Data items:
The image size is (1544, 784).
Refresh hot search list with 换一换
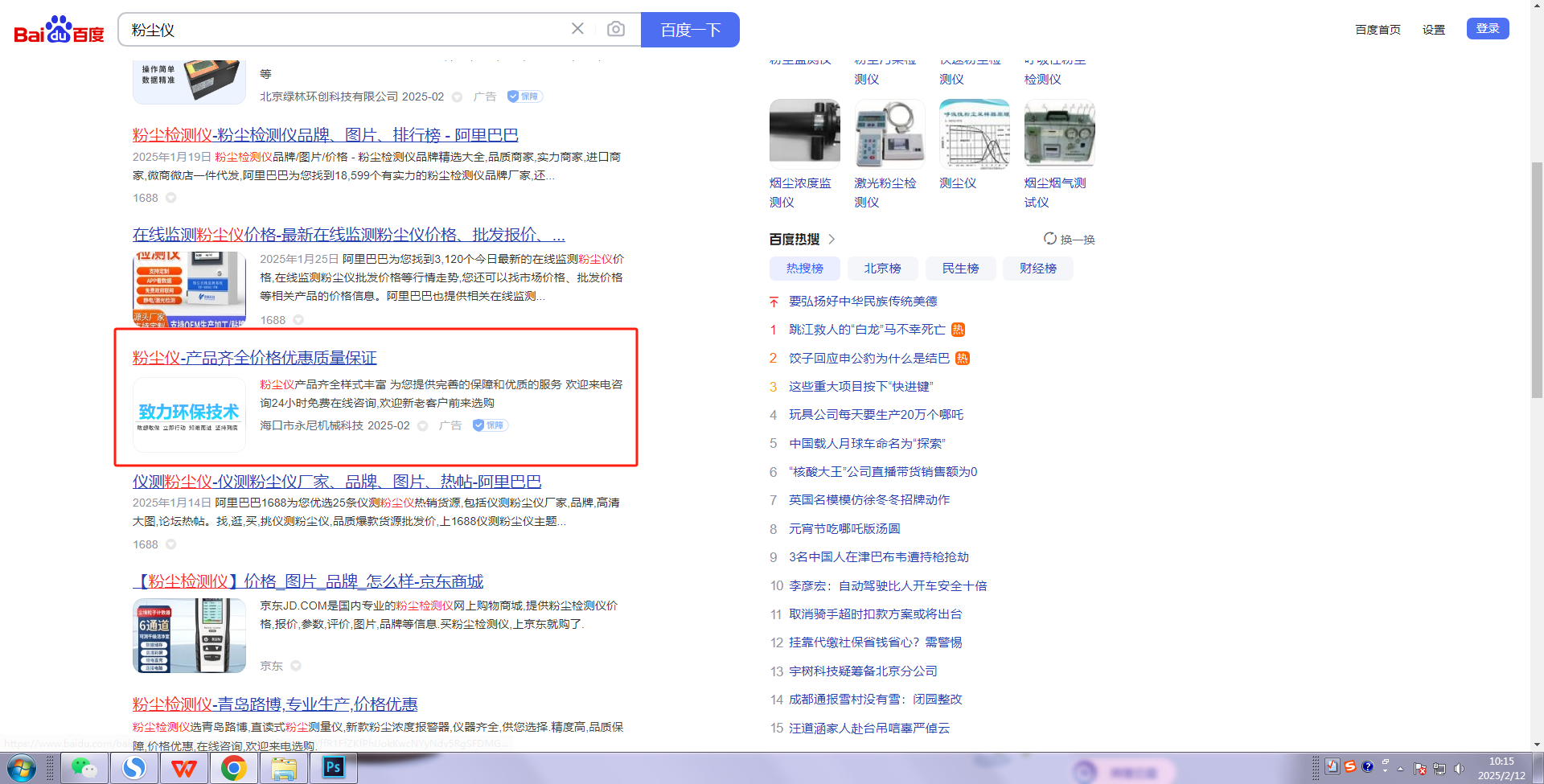(x=1070, y=239)
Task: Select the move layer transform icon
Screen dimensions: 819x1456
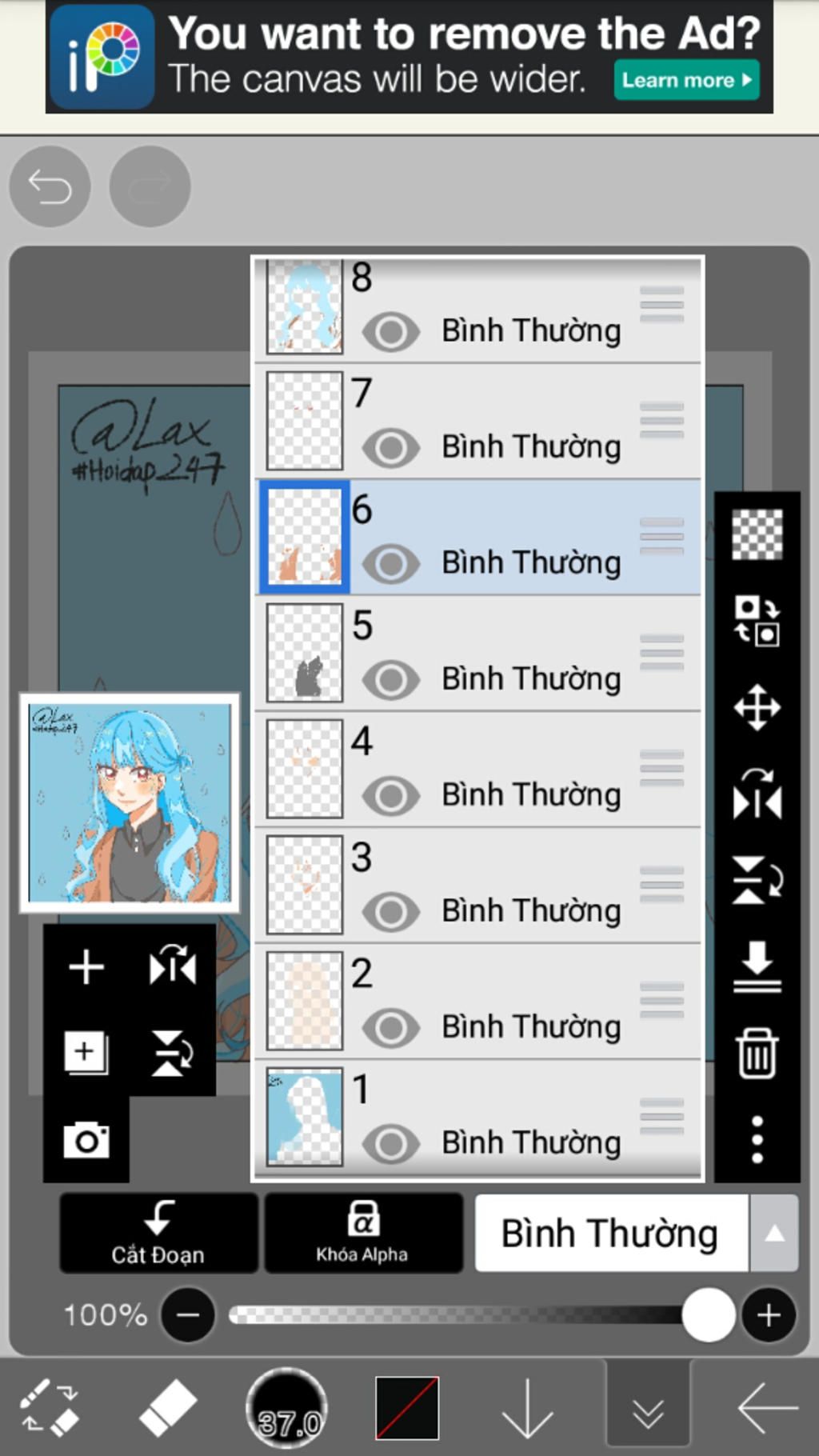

* _PROBLEM TO SOLVE_
Copy the text of every entry above word for word, leaving out the pictures.

* _COMPLETED TASK_
The image size is (1544, 784).
Refresh hot search list with 换一换
(x=1070, y=239)
Task: Select the move layer transform icon
Screen dimensions: 819x1456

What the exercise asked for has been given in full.